John D. Ramsdell wrote:
Compared to that, I'm missing the specification part for your pretty
printer. How's it supposed to lay out?

The specification is in Paulson's book.  The pretty printer is used with
S-Expressions, and the block layout generates compact, indented output that
is good when there is much data to be displayed. ... The close
connection between the Haskell and Standard ML versions is part of the
reason I was able to quickly generate the code, and be confident in its
correctness.

Unfortunately, I don't have Paulson's book (or any other ML book :) at home. I'm too lazy to figure out the specification from the source code, can you provide a link or an explanation? I'm asking because I'd be astonished if one couldn't write an elegant Haskell version that's clearly correct and efficient at the same time. And such things are easiest to produce from scratch.

.... a simple difference list ... will do.

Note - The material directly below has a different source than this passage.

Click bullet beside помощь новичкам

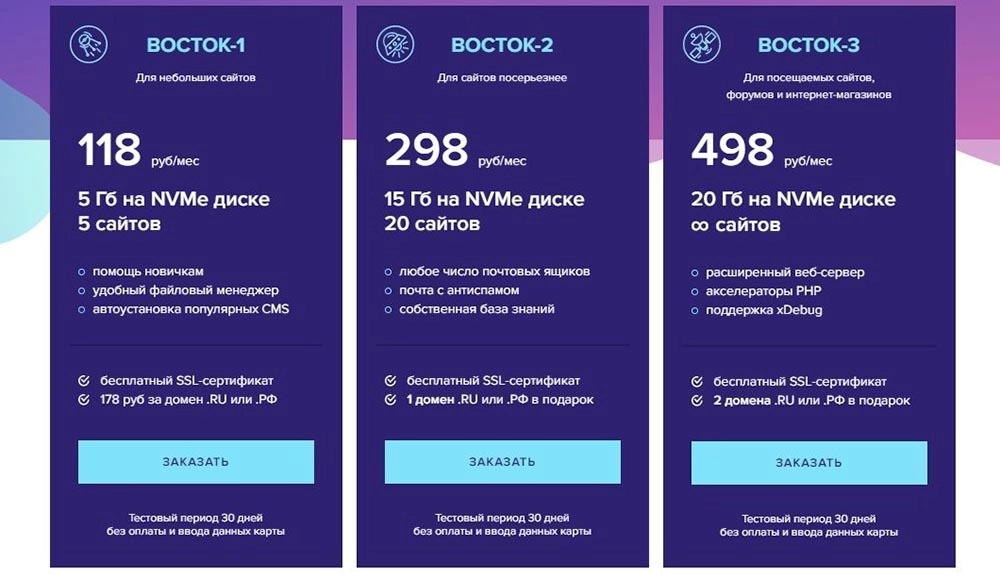82,272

Hmm.  Doesn't the output type (Int, String) -> (Int, String) show the
implementation is using the essence of a difference list?  Remember, the
resulting function prepends something the string it is given in the second
element of the pair, and returns that string.

Yes, of course. But the true virtue is to disentangle it from the rest, i.e. to use an abstract string type with fast concatenation.

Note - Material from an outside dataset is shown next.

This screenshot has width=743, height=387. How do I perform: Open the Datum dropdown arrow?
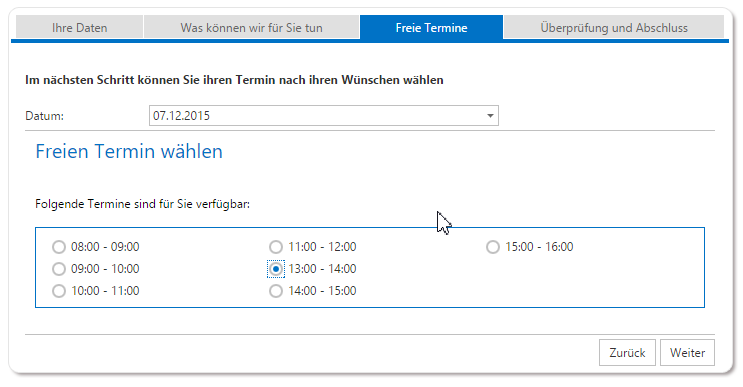[490, 116]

  Int -> (Int, String -> String)   -- difference list

My first attempt at writing the printing function had a type similar to this
one.  I found myself composing difference lists of type ShowS.  The
performance was noticabily slow, specially as compared with the
implementation displayed in my message.  Perhaps the use of Data.DList would
repair this performance problem.

I don't mean to suggest that ShowS style difference lists cannot be used to
make the function easier to understand--all I'm saying is my attempt to do
so did not work out well.

Dlist a = [a] -> [a]  so this would be no different from ShowS.

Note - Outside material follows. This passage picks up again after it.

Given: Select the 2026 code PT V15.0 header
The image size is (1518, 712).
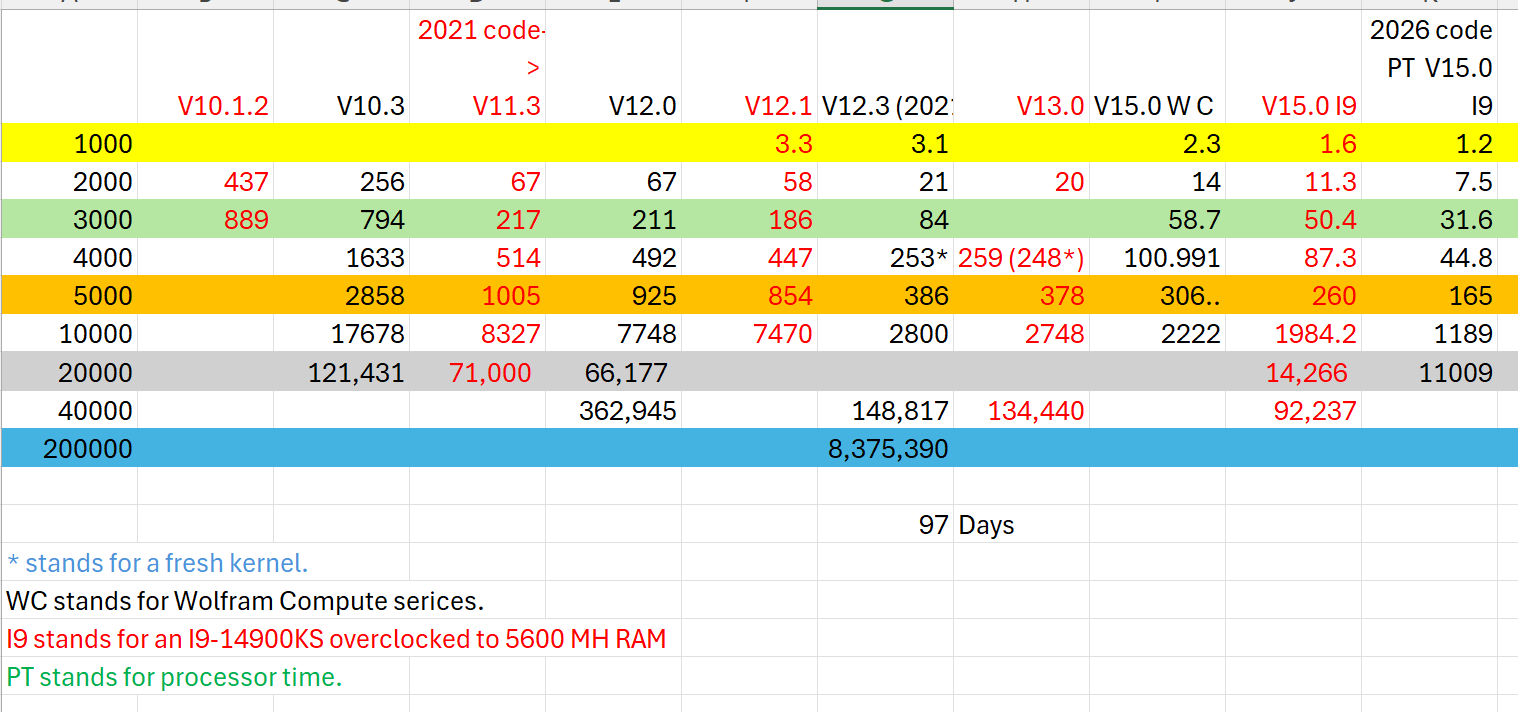Looking at the screenshot, I should 1430,68.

Drop those strictness annotations from !String and ![Pretty], they won't
do any good. The !Int are only useful if they will be unboxed, but I
wouldn't bother right now.

I thought that the annotations ensure the first element of the list is
evaluated.  The Char and Pretty lists are generated with seqrev, so
everything gets evaluated before constructor is applied to data.

-- A reverse that evaluates the list elements.
seqrev :: [a] -> [a]
seqrev = foldl (\xs x -> x `seq` xs `seq` (x:xs)) []

The trouble is the constructors are not exported directly, but instead
through str, brk, and blo, functions which are not strict.  It's the best I
could do, as near as I can tell.

O_O, everything strict? But why would you ever want that?

Well if it's for "performance" reasons, I'd have to point out that the pretty printer has an algorithmic flaw: there are two calls to (breakdist es after), one from the Brk case and one from the Blo case. The former one is safe since breakdist doesn't look further than to the next Brk in es . But the latter one will lead to a quadratic run-time in the worst case, for example on the following input

  replicate n (Blk [Brk _] _ _)
  = [Blk [Brk _] _ _, Blk [Brk _] _ _, ..]  -- n elements

(Fill in any numbers you like for the placeholders _ ). That's a bit degenerate but you can spice it up with as many Str as you like, just don't add any additional Brk .

Of course, a memoization scheme will fix this but I'd rather develop a new algorithm from scratch.

It seems rather hard to avoid lazyness in the current version of Haskell
when it's not wanted.  I hope one of the proposals for deep strictness makes
it into Haskell prime.  In my application, there is one datastructure, such
that if every value tracable from an instance of the datastructure is
evaluated, I am quite sure my program will be free from memory leaks due to
dragging.  I wish I could tell compilers to make it so.

As Derek said, strict data types are probably the easiest way to go here. Or you can use custom strict constructors, like

  str s = s `deepSeq` Str s

or something. But again, I don't know why you would want that at all.